There are many similarities between the graph pattern matching facilities of SQL Property Graph Queries, ISO/IEC DIS 9075-16, Information technology – Database languages SQL – Part 16: Property Graph Queries (SQL/PGQ). However, GQL is a pure and comprehensive graph database language that does not require the presence of SQL.

Canonical Graph Representation

As can be seen from the above, most graph paradigms share a basic, canonical, form consisting of nodes/vertices, representing concepts, as well as edges/relationships connecting the nodes/vertices to express the semantics of the concept model, including the dependencies between graph elements. This is what we called Graph Normal Form in my July 2022 blog post.
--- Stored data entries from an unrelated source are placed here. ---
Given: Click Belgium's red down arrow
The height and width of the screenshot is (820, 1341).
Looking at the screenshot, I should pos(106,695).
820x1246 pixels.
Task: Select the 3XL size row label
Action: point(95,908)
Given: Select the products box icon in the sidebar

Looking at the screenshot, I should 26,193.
Here is a canonical form of a (fictive) webshop example:

The (meta) graph visualization above is created (by from this script:

package “Webshop example” {

(Sale) — (TotalDiscount) : may have

(Sale) — (ShoppingCartId) : identified by

(Sale) — (OrderDate) : effective at

(Sale) — (TotalPrice) : committed

(Sale) –> (CartItem) : contains

(CartItem) <– (Product) : relates to

(CartItem) — (Item#) : identified by

(CartItem) — (ItemQuantity) : quantity

(CartItem) — (ItemPrice) : confirmed

top to bottom direction

(Product) — (SKUNumber) : identified by

(Product) — (ItemDescription) : described as 

(Product) — (ListPrice) : advertised

(Customer) –> (Sale) : committed

(Customer) — (CustomerId) : identified by

(Customer) — (CustomerName) : registered as

(Customer) — (CustomerEmail) : confirmation to


This is basically a list of “Subject – object : predicate.” Notice that all nodes can be named, and, equally so, all relations may be annotated with a text (i.e., a name) that enhances the readers’ understanding of the semantics of graph relations.

Graphs at this level are designated as being in “graph normal form” (in formal graph theory). Most graphs may be decomposed to this level, and, when supplemented with rich annotations, such graphs are also called semantic networks.
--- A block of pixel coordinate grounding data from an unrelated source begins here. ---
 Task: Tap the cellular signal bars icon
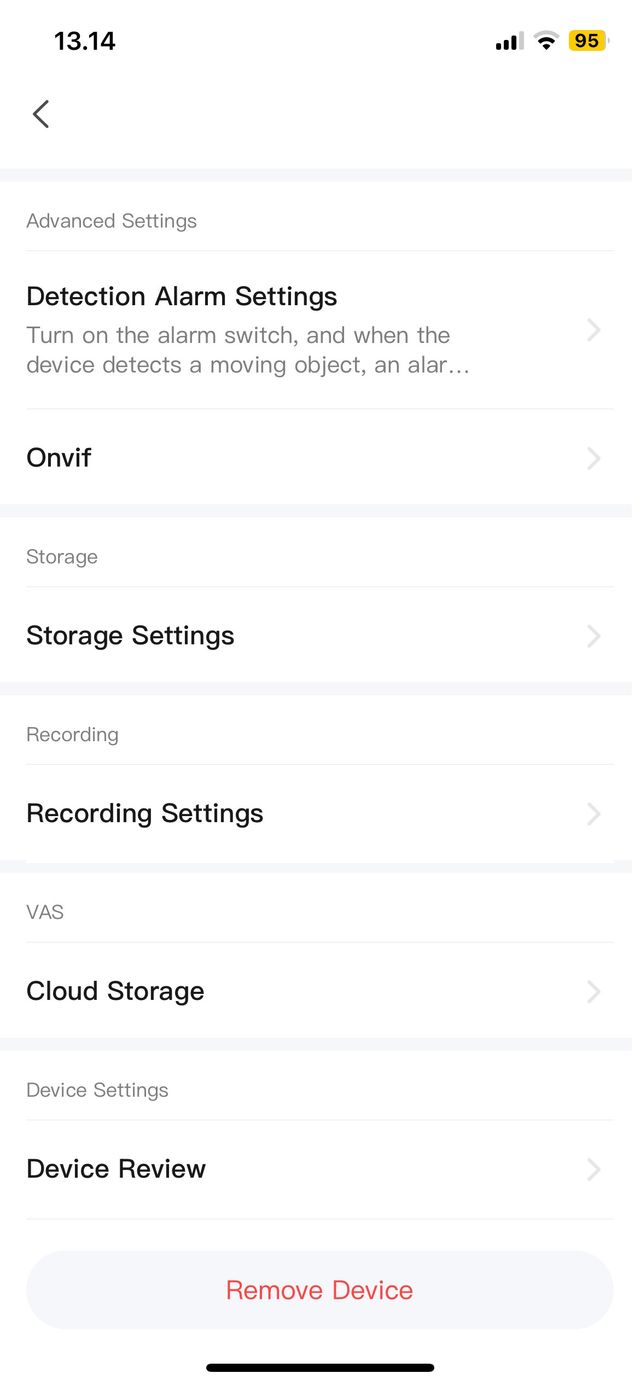coord(509,42)
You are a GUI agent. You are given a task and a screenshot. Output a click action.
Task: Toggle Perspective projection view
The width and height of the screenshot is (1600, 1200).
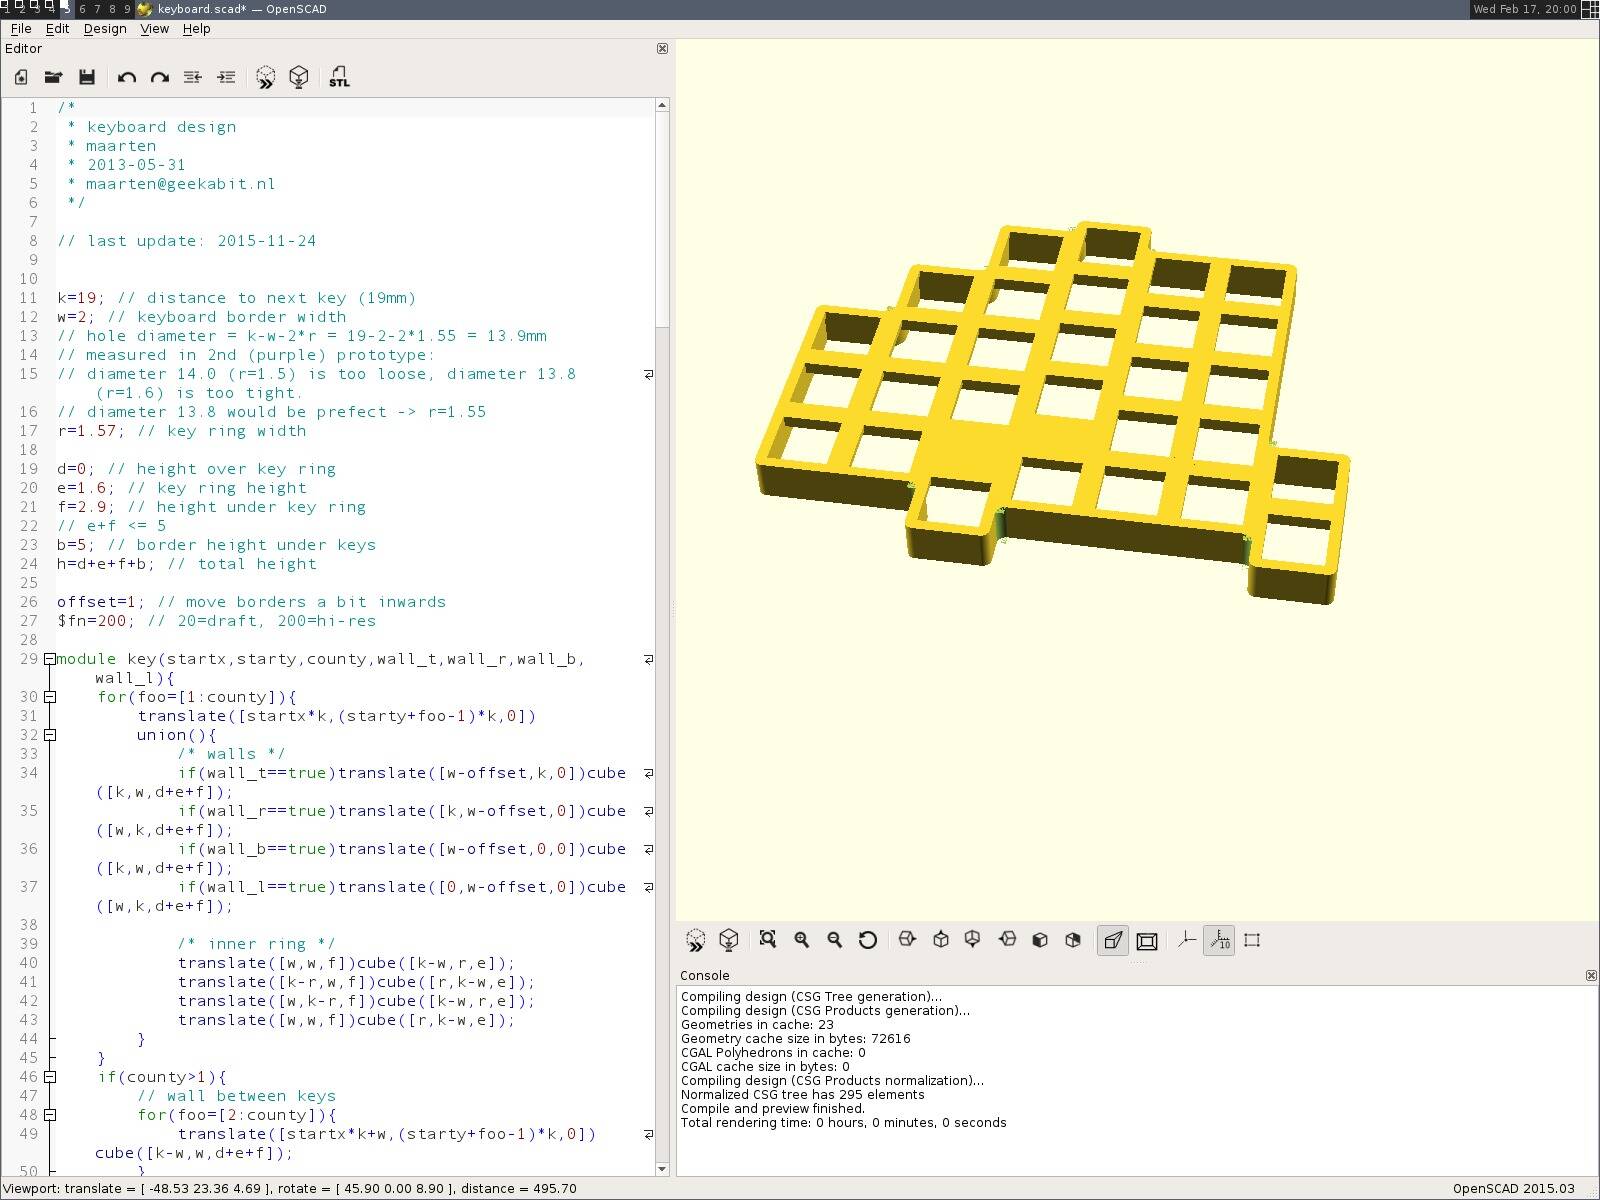[1112, 940]
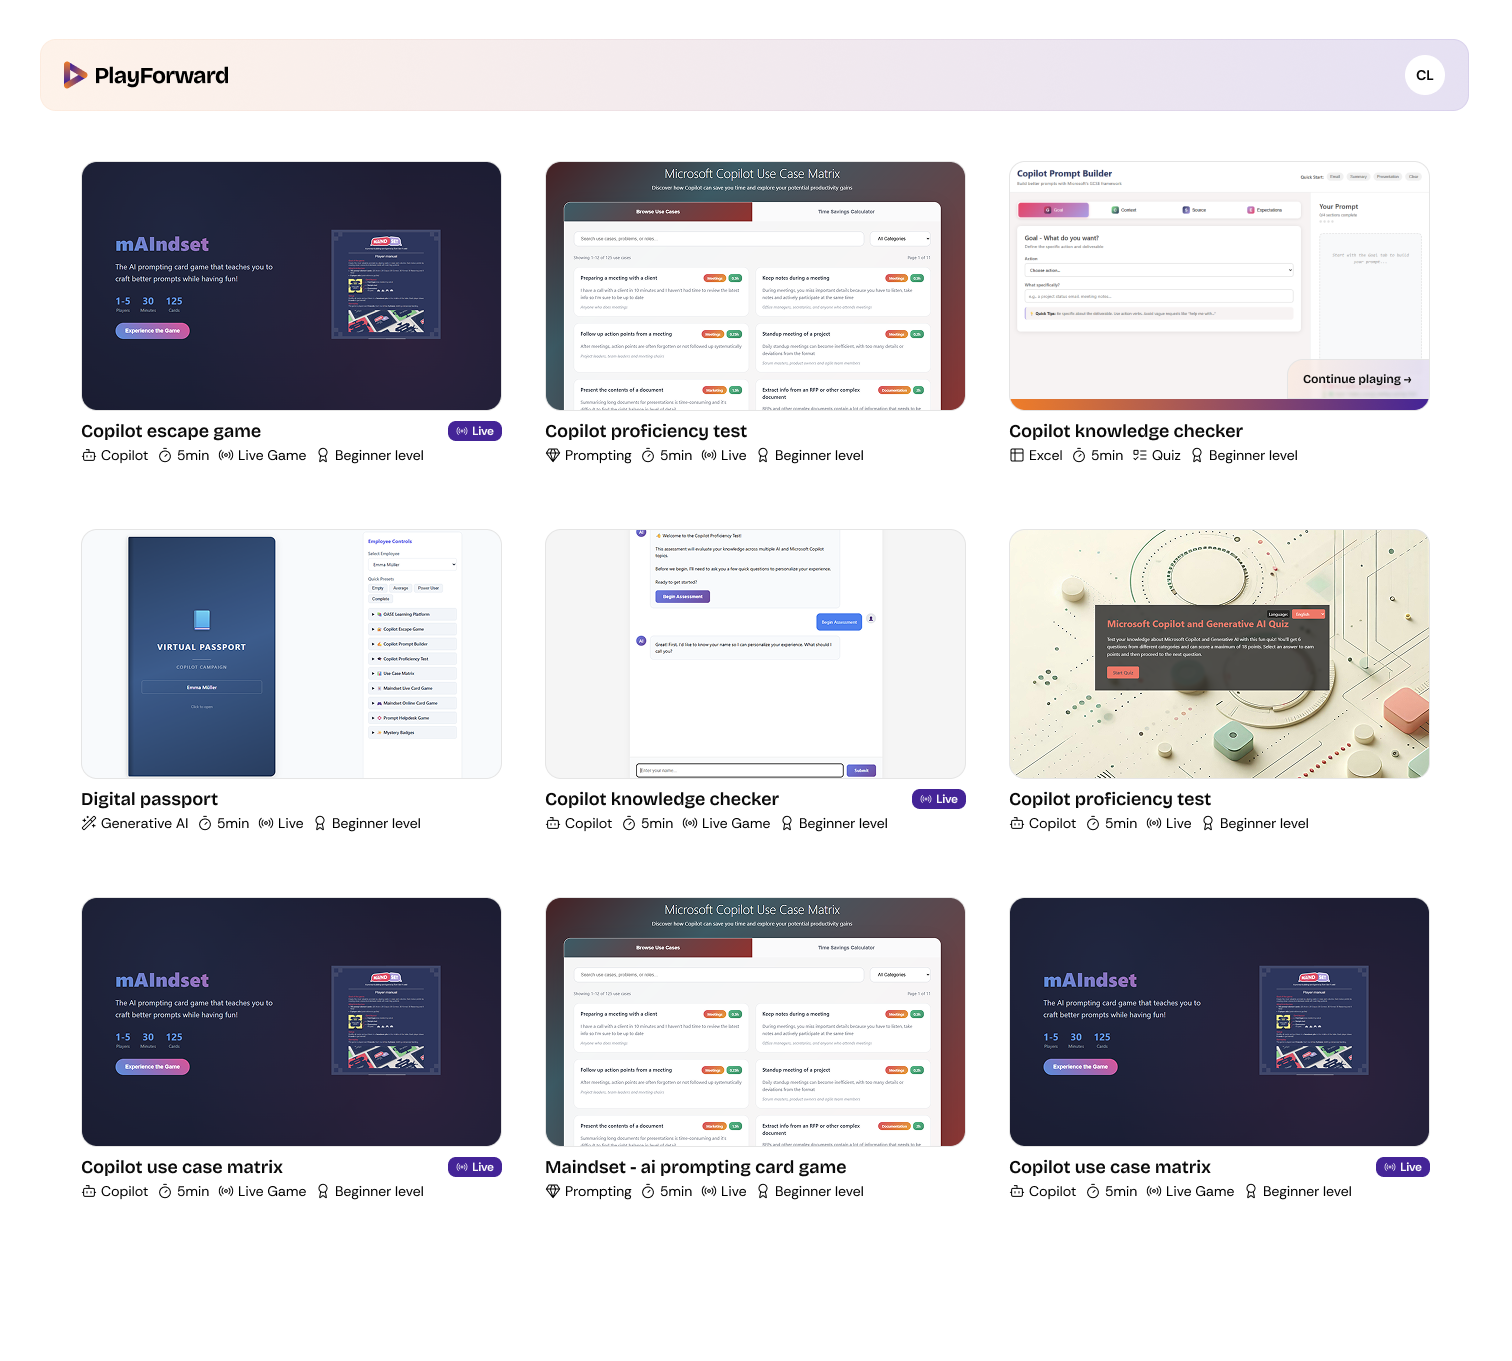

NB: Note that future extensions of GQL in specific areas will rely on the graph normal form metadata paradigm to include new/extended descriptors, which participate in the canonical representation of the graph content. Many advanced features will require metadata at the lowest level (property level) of the affected parts of the graph. 

Constructing Property Graphs from Graph Normal Form

GQL is a standard query language for property graphs, and the main extension of the canonical graph form is the concept of properties (which also have GQL descriptors). A property graph data model representing the sample graph above could be visualized like this:

Property graphs can be seen as materializations (logical or physical) of the decomposed graph normal form representations of some semantic data models, where some properties are aggregated to become attributes of different node/vertex types, and/or (in GQL et al) also on different edge/relationship types. (Properties on relationships are not shown in the sample diagram above.) 

Conclusions about Relations and Graphs

If a canonical form is not available, dependencies might have to be inferred from the graph query pattern and possibly the data content at query execution time (similar to the elaborate query optimization in SQL). 

An explicit, canonical form (graph normal form / conceptual graph):

  • Can be inferred from the data
  • Can accumulate business information model metadata over time
  • Will most likely be much richer than a sql model (many more named relations)
  • Can more effectively drive an unrestricted graph query pattern across large subgraphs, built on data originating in sql
  • Can map effectively to other technologies

Relations are at the core of the challenge and at the heart of the solution! Decompose them, and you can automate more metadata discovery and more complex query strategies! The result is a knowledge graph that evolves over time.

Acknowledgement: This post is inspired by a great keynote speech:

From the Modern Data Stack to Knowledge Graphs

by Bob Muglia, board member at and former CEO of Snowflake Inc., held at the Knowledge Graph Conference in New York in May 2022. You can see his presentation on YouTube. Thank you, Bob!

NB: The work on V1 of the new GQL standard is planned to be finalized in late 2023.